_EXERCISE REQUIREMENTS:_
A. Please rewrite the paragraph beginning "Take yours out by removing" from the forum thread on UPVC door locks as a short list of steps.
B. In the forum thread on UPVC door locks, which place did Hereisphilly call the cheapest for buying the Abs Avocets?

_EXCERPT TO READ:_
'''

# Advice on upgrading euro style UPVC door lock



## tmitch45 (Jul 29, 2006)

With loads of incidents both in the news and on various forums stating that thieves are breaking into homes to take car keys I thought I'd look into my own home security. On one forum someone stated that the locks (eurostyle) fitted to most standard UPVC front doors are frighteningly easy to pick or bypass by snapping and pushing out. Replacing the lock seems to be very easy so I was wondering if people have upgraded their locks and what type of higher security lock have you used?


----------



## Tricky Red (Mar 3, 2007)

Avocet locks seem to be highly regarded


----------



## tmitch45 (Jul 29, 2006)

Tricky Red said:


> Avocet locks seem to be highly regarded


Do you mean one of these?

https://www.homesecureshop.co.uk/av...ts007-3-star?gclid=CLr-6vDa8dICFSwz0wodMIEIIQ


----------



## ardandy (Aug 18, 2006)

Anti snap locks. If in doubt ask a locksmith.


----------



## LeadFarmer (Feb 23, 2011)

Ive swapped the lock on my bifolding doors with an Avocet ABS lock. Take yours to the locksmith and get one thats the same size/length, as they differ.

Take yours out by removing the single screw that goes through the edge of your door and into your existing lock, have the key in the lock and wiggle and turn the key until the lock slides out. See how the lock is positioned so you know how to insert the new lock.


----------



## Tricky Red (Mar 3, 2007)

tmitch45 said:


> Do you mean one of these?
> 
> https://www.homesecureshop.co.uk/av...ts007-3-star?gclid=CLr-6vDa8dICFSwz0wodMIEIIQ


That's the fella


----------



## SKY (Sep 25, 2011)

Go for the Brisant Ultion - slightly better than the Avocet.


----------



## LeadFarmer (Feb 23, 2011)

There will always be a lock that is better than the lock your going to buy. So just buy a really good anti snap lock and do it soon. 

Better to have the worlds 2nd best lock fitted, than to still be pondering over buying the worlds 1st best lock whilst getting burgled.


----------



## Rayaan (Jun 1, 2014)

SKY said:


> Go for the Brisant Ultion - slightly better than the Avocet.


Said who?

Both are rated the same aren't they?


----------



## Hereisphilly (Nov 17, 2014)

When we moved in I got a set of keyed alike Abs Avocets for the front, rear and garage
Cheapest place was Barnsley lock shop online and they came in 3 working days, can't fault the service

Sent from my Pixel XL using Tapatalk


----------



## wish wash (Aug 25, 2011)

If you have locks that look good quality it will put certain people off straight away. To the joe public they wouldn't have a clue how to get into them. You can still snap anti snap locks, drill anti drill and I've picked numerous anti pick locks including many abs avocets. If you can't drill bump or snap them how do you expect locksmiths to get in.


----------



## LeadFarmer (Feb 23, 2011)

Hereisphilly said:


> When we moved in I got a set of keyed alike Abs Avocets for the front, rear and garage
> Cheapest place was Barnsley lock shop online and they came in 3 working days, can't fault the service
> 
> Sent from my Pixel XL using Tapatalk


I bought mine from there, but I live close enough to collect.


----------



## tmitch45 (Jul 29, 2006)

LeadFarmer said:


> There will always be a lock that is better than the lock your going to buy. So just buy a really good anti snap lock and do it soon.
> 
> Better to have the worlds 2nd best lock fitted, than to still be pondering over buying the worlds 1st best lock whilst getting burgled.

'''

(Data on locating visible targets)
'''

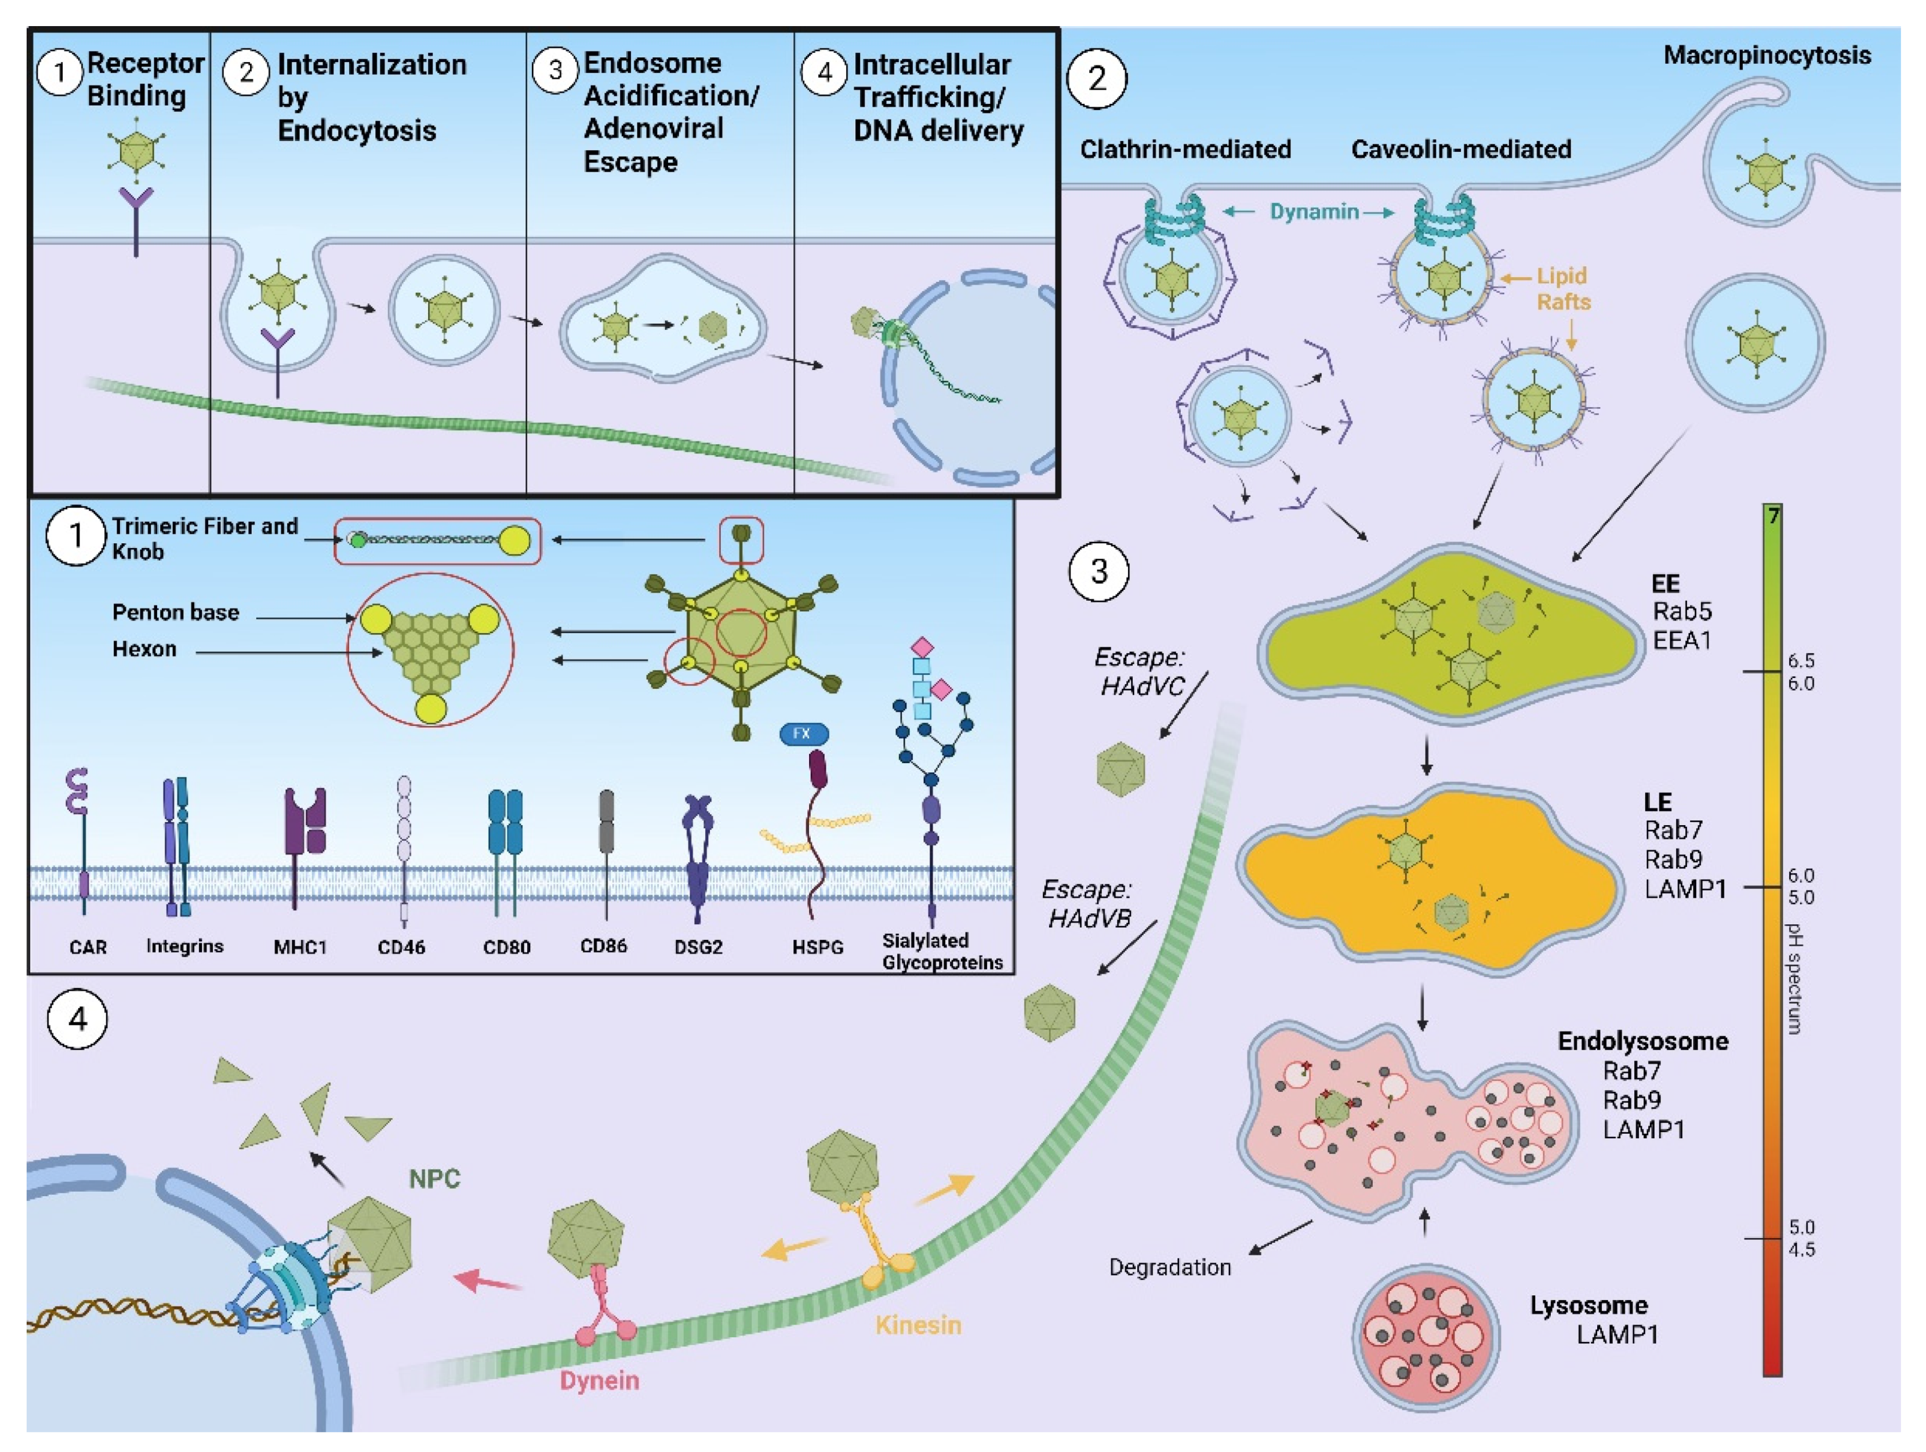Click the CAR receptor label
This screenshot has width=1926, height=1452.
[88, 947]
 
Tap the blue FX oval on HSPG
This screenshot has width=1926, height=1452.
[803, 734]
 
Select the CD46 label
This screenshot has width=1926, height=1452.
[401, 947]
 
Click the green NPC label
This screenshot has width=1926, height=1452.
[434, 1179]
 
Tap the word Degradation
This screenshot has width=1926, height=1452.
[1169, 1268]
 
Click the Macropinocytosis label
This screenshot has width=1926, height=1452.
[1767, 56]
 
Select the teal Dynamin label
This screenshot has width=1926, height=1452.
[1314, 212]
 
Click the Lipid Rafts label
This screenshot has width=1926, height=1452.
[1563, 289]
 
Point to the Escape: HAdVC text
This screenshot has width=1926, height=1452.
[1141, 671]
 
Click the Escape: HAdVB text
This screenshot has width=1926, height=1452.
[1089, 903]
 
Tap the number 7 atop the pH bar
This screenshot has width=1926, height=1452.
[1773, 516]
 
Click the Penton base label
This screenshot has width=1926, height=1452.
[175, 613]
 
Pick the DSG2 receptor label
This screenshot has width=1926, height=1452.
[698, 947]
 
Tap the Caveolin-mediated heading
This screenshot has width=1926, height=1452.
[1460, 150]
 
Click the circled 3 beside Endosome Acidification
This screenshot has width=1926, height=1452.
[554, 70]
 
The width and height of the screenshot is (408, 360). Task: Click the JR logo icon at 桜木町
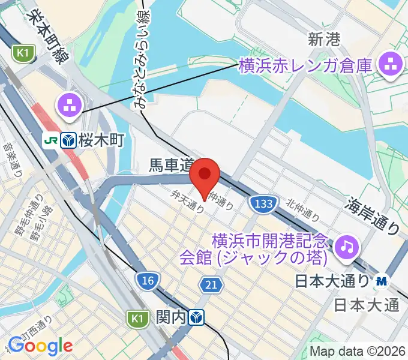tap(50, 140)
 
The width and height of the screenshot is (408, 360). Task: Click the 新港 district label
tap(324, 40)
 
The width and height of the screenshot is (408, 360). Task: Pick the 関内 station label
tap(171, 316)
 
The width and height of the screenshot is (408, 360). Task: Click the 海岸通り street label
tap(373, 214)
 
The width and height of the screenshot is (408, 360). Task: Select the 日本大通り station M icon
tap(382, 281)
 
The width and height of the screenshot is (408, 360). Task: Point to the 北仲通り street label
tap(302, 209)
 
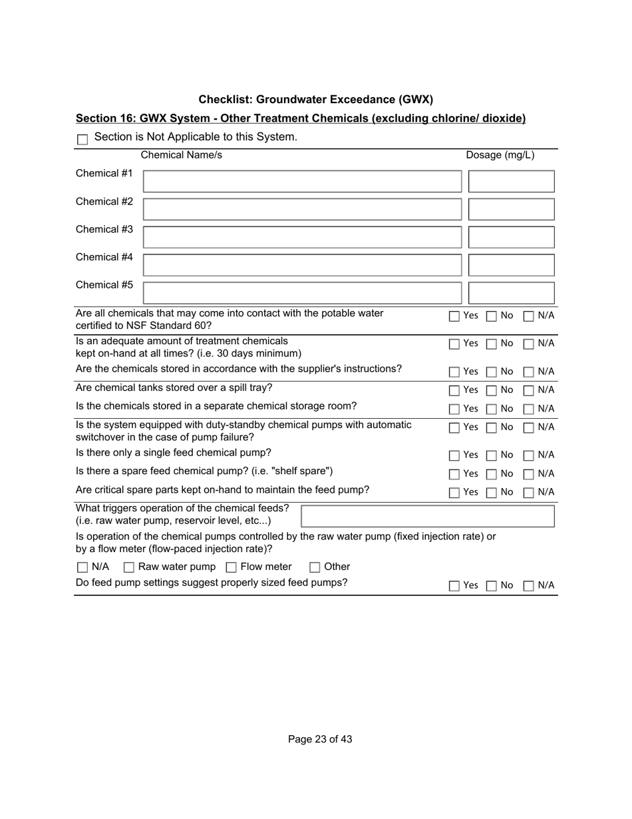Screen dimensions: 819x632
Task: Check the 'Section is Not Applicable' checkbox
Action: pos(82,139)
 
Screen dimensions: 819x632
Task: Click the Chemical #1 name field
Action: pos(302,181)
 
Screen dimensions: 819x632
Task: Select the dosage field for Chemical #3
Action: pos(511,237)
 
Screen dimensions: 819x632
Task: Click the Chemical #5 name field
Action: pos(302,293)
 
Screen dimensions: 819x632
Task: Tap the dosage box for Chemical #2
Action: pos(511,209)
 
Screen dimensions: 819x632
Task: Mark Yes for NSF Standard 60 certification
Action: pos(454,316)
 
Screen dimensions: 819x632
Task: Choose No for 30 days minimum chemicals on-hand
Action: pos(492,344)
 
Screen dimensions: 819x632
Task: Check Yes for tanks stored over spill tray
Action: pos(454,390)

'''

_WRITTEN RESPONSES:_
A.
- Remove the single screw that goes through the edge of the door into the existing lock.
- With the key in the lock, wiggle and turn it until the lock slides out.
- Note how the lock is positioned so you know how to insert the new one.

B. Barnsley lock shop online.